Requirement
Render every line of the data below as a Markdown table with the columns Row and Line, numbering the rows and omitting blank lines.

(Pointing records for text and elements)

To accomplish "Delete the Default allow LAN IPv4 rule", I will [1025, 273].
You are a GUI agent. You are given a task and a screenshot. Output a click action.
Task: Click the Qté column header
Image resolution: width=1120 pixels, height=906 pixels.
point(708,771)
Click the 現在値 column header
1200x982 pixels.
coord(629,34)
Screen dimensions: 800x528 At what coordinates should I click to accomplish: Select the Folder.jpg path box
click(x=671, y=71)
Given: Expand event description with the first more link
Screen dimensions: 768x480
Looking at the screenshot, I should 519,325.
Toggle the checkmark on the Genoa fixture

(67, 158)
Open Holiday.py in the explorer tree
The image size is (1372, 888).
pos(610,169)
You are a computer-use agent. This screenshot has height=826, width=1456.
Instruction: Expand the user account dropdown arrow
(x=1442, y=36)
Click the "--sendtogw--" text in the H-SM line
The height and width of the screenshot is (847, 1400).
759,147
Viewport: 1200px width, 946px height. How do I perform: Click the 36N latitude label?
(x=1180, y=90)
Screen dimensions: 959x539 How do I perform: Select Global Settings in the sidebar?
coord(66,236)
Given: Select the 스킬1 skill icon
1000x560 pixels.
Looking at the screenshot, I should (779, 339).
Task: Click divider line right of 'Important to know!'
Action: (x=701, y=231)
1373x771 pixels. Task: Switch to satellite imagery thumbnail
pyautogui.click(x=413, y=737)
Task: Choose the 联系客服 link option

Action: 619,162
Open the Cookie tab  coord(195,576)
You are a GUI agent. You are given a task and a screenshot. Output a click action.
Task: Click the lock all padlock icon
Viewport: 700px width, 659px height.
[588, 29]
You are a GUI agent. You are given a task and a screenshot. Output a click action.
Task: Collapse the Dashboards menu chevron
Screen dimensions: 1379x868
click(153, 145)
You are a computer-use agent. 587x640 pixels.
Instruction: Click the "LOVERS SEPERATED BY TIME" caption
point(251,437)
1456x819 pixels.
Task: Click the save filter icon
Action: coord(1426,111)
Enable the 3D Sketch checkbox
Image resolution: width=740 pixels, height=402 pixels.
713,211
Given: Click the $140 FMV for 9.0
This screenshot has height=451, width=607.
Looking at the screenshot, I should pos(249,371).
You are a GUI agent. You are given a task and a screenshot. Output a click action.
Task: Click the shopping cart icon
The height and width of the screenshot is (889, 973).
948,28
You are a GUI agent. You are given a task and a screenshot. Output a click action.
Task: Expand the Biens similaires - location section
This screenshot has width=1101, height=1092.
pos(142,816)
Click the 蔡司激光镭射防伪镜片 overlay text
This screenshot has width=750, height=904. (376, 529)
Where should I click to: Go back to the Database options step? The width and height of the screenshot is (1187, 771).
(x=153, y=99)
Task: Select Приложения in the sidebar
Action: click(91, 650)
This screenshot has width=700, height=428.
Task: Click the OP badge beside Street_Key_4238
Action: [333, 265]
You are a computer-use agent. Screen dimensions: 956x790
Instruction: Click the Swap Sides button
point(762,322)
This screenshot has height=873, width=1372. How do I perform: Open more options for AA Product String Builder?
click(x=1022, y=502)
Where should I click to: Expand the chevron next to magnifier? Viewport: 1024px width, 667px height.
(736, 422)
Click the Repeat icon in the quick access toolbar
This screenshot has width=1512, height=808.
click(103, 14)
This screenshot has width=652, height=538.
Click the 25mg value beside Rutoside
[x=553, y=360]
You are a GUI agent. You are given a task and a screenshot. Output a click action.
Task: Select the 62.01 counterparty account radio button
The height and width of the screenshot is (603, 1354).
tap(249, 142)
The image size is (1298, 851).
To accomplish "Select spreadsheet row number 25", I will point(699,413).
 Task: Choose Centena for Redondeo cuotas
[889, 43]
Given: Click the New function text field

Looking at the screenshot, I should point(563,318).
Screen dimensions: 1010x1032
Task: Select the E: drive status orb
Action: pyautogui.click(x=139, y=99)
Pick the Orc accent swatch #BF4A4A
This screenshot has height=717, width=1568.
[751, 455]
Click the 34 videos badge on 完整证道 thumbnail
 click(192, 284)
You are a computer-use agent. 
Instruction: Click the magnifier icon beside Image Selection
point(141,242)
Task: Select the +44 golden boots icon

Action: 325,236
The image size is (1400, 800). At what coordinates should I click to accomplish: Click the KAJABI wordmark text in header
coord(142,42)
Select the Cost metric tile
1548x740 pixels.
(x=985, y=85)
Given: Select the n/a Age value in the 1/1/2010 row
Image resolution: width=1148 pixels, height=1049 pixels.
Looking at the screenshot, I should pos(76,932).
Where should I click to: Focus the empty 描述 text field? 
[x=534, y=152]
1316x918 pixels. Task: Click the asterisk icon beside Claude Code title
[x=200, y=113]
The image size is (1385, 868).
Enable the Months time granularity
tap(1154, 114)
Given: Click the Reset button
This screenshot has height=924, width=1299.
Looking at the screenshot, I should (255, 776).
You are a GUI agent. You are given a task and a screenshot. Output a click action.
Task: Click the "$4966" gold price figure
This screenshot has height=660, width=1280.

Answer to the problem
| Row | Line |
|---|---|
| 1 | To accomplish "Delete the Default allow LAN IPv4 rule", I will [1025, 273]. |
| 2 | You are a GUI agent. You are given a task and a screenshot. Output a click action. |
| 3 | Task: Click the Qté column header |
| 4 | Image resolution: width=1120 pixels, height=906 pixels. |
| 5 | point(708,771) |
| 6 | Click the 現在値 column header |
| 7 | 1200x982 pixels. |
| 8 | coord(629,34) |
| 9 | Screen dimensions: 800x528 At what coordinates should I click to accomplish: Select the Folder.jpg path box |
| 10 | click(x=671, y=71) |
| 11 | Given: Expand event description with the first more link |
| 12 | Screen dimensions: 768x480 |
| 13 | Looking at the screenshot, I should 519,325. |
| 14 | Toggle the checkmark on the Genoa fixture |
| 15 | (67, 158) |
| 16 | Open Holiday.py in the explorer tree |
| 17 | The image size is (1372, 888). |
| 18 | pos(610,169) |
| 19 | You are a computer-use agent. This screenshot has height=826, width=1456. |
| 20 | Instruction: Expand the user account dropdown arrow |
| 21 | (x=1442, y=36) |
| 22 | Click the "--sendtogw--" text in the H-SM line |
| 23 | The height and width of the screenshot is (847, 1400). |
| 24 | 759,147 |
| 25 | Viewport: 1200px width, 946px height. How do I perform: Click the 36N latitude label? |
| 26 | (x=1180, y=90) |
| 27 | Screen dimensions: 959x539 How do I perform: Select Global Settings in the sidebar? |
| 28 | coord(66,236) |
| 29 | Given: Select the 스킬1 skill icon |
| 30 | 1000x560 pixels. |
| 31 | Looking at the screenshot, I should (779, 339). |
| 32 | Task: Click divider line right of 'Important to know!' |
| 33 | Action: (x=701, y=231) |
| 34 | 1373x771 pixels. Task: Switch to satellite imagery thumbnail |
| 35 | pyautogui.click(x=413, y=737) |
| 36 | Task: Choose the 联系客服 link option |
| 37 | Action: 619,162 |
| 38 | Open the Cookie tab  coord(195,576) |
| 39 | You are a GUI agent. You are given a task and a screenshot. Output a click action. |
| 40 | Task: Click the lock all padlock icon |
| 41 | Viewport: 700px width, 659px height. |
| 42 | [588, 29] |
| 43 | You are a GUI agent. You are given a task and a screenshot. Output a click action. |
| 44 | Task: Collapse the Dashboards menu chevron |
| 45 | Screen dimensions: 1379x868 |
| 46 | click(153, 145) |
| 47 | You are a computer-use agent. 587x640 pixels. |
| 48 | Instruction: Click the "LOVERS SEPERATED BY TIME" caption |
| 49 | point(251,437) |
| 50 | 1456x819 pixels. |
| 51 | Task: Click the save filter icon |
| 52 | Action: coord(1426,111) |
| 53 | Enable the 3D Sketch checkbox |
| 54 | Image resolution: width=740 pixels, height=402 pixels. |
| 55 | 713,211 |
| 56 | Given: Click the $140 FMV for 9.0 |
| 57 | This screenshot has height=451, width=607. |
| 58 | Looking at the screenshot, I should pos(249,371). |
| 59 | You are a GUI agent. You are given a task and a screenshot. Output a click action. |
| 60 | Task: Click the shopping cart icon |
| 61 | The height and width of the screenshot is (889, 973). |
| 62 | 948,28 |
| 63 | You are a GUI agent. You are given a task and a screenshot. Output a click action. |
| 64 | Task: Expand the Biens similaires - location section |
| 65 | This screenshot has width=1101, height=1092. |
| 66 | pos(142,816) |
| 67 | Click the 蔡司激光镭射防伪镜片 overlay text |
| 68 | This screenshot has width=750, height=904. (376, 529) |
| 69 | Where should I click to: Go back to the Database options step? The width and height of the screenshot is (1187, 771). |
| 70 | (x=153, y=99) |
| 71 | Task: Select Приложения in the sidebar |
| 72 | Action: click(91, 650) |
| 73 | This screenshot has width=700, height=428. |
| 74 | Task: Click the OP badge beside Street_Key_4238 |
| 75 | Action: [333, 265] |
| 76 | You are a computer-use agent. Screen dimensions: 956x790 |
| 77 | Instruction: Click the Swap Sides button |
| 78 | point(762,322) |
| 79 | This screenshot has height=873, width=1372. How do I perform: Open more options for AA Product String Builder? |
| 80 | click(x=1022, y=502) |
| 81 | Where should I click to: Expand the chevron next to magnifier? Viewport: 1024px width, 667px height. |
| 82 | (736, 422) |
| 83 | Click the Repeat icon in the quick access toolbar |
| 84 | This screenshot has width=1512, height=808. |
| 85 | click(103, 14) |
| 86 | This screenshot has width=652, height=538. |
| 87 | Click the 25mg value beside Rutoside |
| 88 | [x=553, y=360] |
| 89 | You are a GUI agent. You are given a task and a screenshot. Output a click action. |
| 90 | Task: Select the 62.01 counterparty account radio button |
| 91 | The height and width of the screenshot is (603, 1354). |
| 92 | tap(249, 142) |
| 93 | The image size is (1298, 851). |
| 94 | To accomplish "Select spreadsheet row number 25", I will point(699,413). |
| 95 |  Task: Choose Centena for Redondeo cuotas |
| 96 | [889, 43] |
| 97 | Given: Click the New function text field |
| 98 | Looking at the screenshot, I should point(563,318). |
| 99 | Screen dimensions: 1010x1032 |
| 100 | Task: Select the E: drive status orb |
| 101 | Action: pyautogui.click(x=139, y=99) |
| 102 | Pick the Orc accent swatch #BF4A4A |
| 103 | This screenshot has height=717, width=1568. |
| 104 | [751, 455] |
| 105 | Click the 34 videos badge on 完整证道 thumbnail |
| 106 |  click(192, 284) |
| 107 | You are a computer-use agent.  |
| 108 | Instruction: Click the magnifier icon beside Image Selection |
| 109 | point(141,242) |
| 110 | Task: Select the +44 golden boots icon |
| 111 | Action: 325,236 |
| 112 | The image size is (1400, 800). At what coordinates should I click to accomplish: Click the KAJABI wordmark text in header |
| 113 | coord(142,42) |
| 114 | Select the Cost metric tile |
| 115 | 1548x740 pixels. |
| 116 | (x=985, y=85) |
| 117 | Given: Select the n/a Age value in the 1/1/2010 row |
| 118 | Image resolution: width=1148 pixels, height=1049 pixels. |
| 119 | Looking at the screenshot, I should pos(76,932). |
| 120 | Where should I click to: Focus the empty 描述 text field?  |
| 121 | [x=534, y=152] |
| 122 | 1316x918 pixels. Task: Click the asterisk icon beside Claude Code title |
| 123 | [x=200, y=113] |
| 124 | The image size is (1385, 868). |
| 125 | Enable the Months time granularity |
| 126 | tap(1154, 114) |
| 127 | Given: Click the Reset button |
| 128 | This screenshot has height=924, width=1299. |
| 129 | Looking at the screenshot, I should (255, 776). |
| 130 | You are a GUI agent. You are given a task and a screenshot. Output a click action. |
| 131 | Task: Click the "$4966" gold price figure |
| 132 | This screenshot has height=660, width=1280. |